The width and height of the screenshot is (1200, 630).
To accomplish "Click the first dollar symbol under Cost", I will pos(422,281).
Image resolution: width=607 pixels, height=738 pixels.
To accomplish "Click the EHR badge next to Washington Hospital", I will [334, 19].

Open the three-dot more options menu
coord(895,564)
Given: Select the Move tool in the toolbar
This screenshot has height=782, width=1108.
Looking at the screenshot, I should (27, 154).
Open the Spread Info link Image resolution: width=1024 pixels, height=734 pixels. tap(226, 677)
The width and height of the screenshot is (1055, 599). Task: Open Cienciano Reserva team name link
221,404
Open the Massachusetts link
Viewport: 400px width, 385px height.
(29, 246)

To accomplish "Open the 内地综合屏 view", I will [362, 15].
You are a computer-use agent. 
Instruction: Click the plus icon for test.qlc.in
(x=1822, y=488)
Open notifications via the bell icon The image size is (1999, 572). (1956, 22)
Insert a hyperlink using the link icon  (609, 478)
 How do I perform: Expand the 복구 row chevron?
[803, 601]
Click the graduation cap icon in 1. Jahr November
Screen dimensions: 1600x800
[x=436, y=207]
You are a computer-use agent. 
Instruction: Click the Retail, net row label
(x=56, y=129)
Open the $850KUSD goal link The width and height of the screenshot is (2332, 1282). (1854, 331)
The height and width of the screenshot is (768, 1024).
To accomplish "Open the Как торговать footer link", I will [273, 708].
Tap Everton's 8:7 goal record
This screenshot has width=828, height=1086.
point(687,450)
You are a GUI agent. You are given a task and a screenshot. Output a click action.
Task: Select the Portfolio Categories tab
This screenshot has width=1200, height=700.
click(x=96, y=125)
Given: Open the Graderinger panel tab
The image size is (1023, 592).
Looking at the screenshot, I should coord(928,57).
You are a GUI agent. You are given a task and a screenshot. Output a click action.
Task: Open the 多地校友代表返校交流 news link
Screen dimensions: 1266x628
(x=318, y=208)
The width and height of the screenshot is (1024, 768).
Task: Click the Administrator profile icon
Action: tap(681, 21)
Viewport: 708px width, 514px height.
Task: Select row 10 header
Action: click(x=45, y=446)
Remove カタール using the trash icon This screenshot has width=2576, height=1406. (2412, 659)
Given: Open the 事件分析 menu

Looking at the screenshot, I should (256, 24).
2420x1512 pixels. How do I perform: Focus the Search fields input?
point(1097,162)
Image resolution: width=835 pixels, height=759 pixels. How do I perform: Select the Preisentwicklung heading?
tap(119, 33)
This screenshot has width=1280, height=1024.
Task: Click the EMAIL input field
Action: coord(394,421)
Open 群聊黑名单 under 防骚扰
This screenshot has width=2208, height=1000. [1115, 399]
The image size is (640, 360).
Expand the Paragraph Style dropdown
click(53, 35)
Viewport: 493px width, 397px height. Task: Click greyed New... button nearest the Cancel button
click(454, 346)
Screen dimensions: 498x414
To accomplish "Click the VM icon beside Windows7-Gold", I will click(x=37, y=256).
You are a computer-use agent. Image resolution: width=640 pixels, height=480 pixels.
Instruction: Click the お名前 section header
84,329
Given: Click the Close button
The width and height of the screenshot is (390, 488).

_What the task requires_.
Your task is to restate, word for word, the lines from the beginning of the records to the line with "Insert a hyperlink", inclusive.

_Result of this exercise_.
The width and height of the screenshot is (1200, 630).
To accomplish "Click the first dollar symbol under Cost", I will pos(422,281).
Image resolution: width=607 pixels, height=738 pixels.
To accomplish "Click the EHR badge next to Washington Hospital", I will [334, 19].

Open the three-dot more options menu
coord(895,564)
Given: Select the Move tool in the toolbar
This screenshot has height=782, width=1108.
Looking at the screenshot, I should (27, 154).
Open the Spread Info link Image resolution: width=1024 pixels, height=734 pixels. tap(226, 677)
The width and height of the screenshot is (1055, 599). Task: Open Cienciano Reserva team name link
221,404
Open the Massachusetts link
Viewport: 400px width, 385px height.
(29, 246)

To accomplish "Open the 内地综合屏 view", I will [362, 15].
You are a computer-use agent. 
Instruction: Click the plus icon for test.qlc.in
(x=1822, y=488)
Open notifications via the bell icon The image size is (1999, 572). (1956, 22)
Insert a hyperlink using the link icon  (609, 478)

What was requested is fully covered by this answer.